7 HITO STEYERL, FACTORY OF THE SUN (GERMAN PAVILION, 56TH VENICE BIENNALE) Said Steyerl in these pages back in May: “My conviction is that, now more than ever, real life is much stranger than any fiction one could imagine. So somehow the forms of reporting have to become crazier and stranger, too.” She really lived up to this approach in Venice, in a pavilion curated by Florian Ebner, producing an absurd masterpiece about our liquid state of contemporary globalized capital/warfare/media/life—the highlight of the entire Biennale.

8 RACHEL ROSE (SERPENTINE GALLERIES, LONDON; CURATED BY EMMA ENDERBY) Rose’s camera seems capable of penetrating all the stuff that surrounds us, revealing that perhaps living things aren’t, entirely; and dead things aren’t quite so, either—and making us wonder about such distinctions in the first place.

9 SIMON DENNY (NEW ZEALAND PAVILION, 56TH VENICE BIENNALE; CURATED BY ROBERT LEONARD) Consisting of high-tech vitrines in the spectacular spaces of the Biblioteca Nazionale Marciana and actual-size reproductions of that library’s Renaissance ceilings transposed to Venice’s Marco Polo Airport, Denny’s ambitious two-venue work juxtaposed ancient maps and globes with objects and PowerPoint imagery from a former NSA graphic designer, whose identity was revealed in the wake of the Edward Snowden leaks. I have never seen the visual culture of paranoia, conspiracy theory, and information networks so perfectly packaged. We speak loosely about contemporary art, but Denny’s contribution was a rare example of a work fully worthy of that term.

10 ALEX DA CORTE (GIÒ MARCONI, MILAN) Remake, reuse, reassemble, recombine—that’s the way to go, according to Sturtevant. If you think that philosophy is over now that she’s sadly no longer with us, you haven’t seen Da Corte’s installation, which reimagines a Waiting for Godot stage set by way of Daniel Johnston’s song “Devil Town.” I predict the artist is just getting warmed up with this Beckett mutation—but only 2016 will tell.

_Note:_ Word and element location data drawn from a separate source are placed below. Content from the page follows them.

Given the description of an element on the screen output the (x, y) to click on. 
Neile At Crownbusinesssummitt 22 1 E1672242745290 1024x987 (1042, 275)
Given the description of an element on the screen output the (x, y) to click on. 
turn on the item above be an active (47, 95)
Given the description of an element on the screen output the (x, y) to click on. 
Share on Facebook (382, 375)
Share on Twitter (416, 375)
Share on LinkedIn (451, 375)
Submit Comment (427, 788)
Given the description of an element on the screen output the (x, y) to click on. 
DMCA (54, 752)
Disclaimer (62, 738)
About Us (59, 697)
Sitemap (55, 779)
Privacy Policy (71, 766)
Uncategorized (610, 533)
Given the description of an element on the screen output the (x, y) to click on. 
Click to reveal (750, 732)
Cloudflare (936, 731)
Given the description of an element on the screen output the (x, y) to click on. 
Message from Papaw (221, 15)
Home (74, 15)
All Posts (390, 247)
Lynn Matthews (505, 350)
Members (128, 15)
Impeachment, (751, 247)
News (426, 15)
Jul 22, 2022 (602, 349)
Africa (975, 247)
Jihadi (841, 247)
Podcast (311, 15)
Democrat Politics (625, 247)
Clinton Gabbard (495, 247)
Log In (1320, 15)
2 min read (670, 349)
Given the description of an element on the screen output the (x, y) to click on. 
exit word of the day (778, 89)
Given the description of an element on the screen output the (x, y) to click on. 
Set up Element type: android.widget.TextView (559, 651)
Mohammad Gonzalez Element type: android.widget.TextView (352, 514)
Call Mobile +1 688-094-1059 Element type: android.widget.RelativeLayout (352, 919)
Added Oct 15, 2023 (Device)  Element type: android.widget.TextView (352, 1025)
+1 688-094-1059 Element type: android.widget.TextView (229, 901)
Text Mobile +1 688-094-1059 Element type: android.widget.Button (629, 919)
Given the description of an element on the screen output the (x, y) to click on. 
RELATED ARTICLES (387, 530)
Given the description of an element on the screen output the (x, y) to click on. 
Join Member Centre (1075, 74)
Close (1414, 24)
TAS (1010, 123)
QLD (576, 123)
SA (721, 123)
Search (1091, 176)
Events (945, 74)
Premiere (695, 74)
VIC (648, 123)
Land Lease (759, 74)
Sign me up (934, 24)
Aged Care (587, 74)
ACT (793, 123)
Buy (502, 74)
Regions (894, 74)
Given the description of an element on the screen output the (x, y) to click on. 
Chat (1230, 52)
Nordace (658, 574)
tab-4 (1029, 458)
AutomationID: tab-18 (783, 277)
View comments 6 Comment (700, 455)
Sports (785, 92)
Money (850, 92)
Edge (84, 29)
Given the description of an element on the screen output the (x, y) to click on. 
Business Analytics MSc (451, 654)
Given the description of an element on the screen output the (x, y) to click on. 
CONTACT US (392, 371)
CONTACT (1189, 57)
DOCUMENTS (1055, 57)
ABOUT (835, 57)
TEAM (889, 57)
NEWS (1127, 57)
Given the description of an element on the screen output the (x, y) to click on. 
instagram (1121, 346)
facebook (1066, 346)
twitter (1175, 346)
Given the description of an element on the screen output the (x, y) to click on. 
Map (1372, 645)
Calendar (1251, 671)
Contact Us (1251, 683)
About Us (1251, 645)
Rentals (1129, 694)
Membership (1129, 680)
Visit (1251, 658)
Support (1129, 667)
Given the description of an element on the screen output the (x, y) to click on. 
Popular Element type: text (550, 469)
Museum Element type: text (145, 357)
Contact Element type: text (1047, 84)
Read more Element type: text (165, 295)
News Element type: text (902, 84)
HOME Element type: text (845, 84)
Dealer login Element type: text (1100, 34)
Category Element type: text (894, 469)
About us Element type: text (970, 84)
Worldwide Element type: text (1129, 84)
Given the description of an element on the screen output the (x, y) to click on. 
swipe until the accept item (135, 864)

Daniel Birnbaum is a contributing editor to Artforum and the director of Moderna Museet in Stockholm, where in February he will curate (with Carsten Höller and Jo Widoff) the group show “Life Itself: On the question of what it essentially is; its materialities, its characteristics, considering that all attempts to answer this question by occidental sciences and philosophies have proven unsatisfactory.”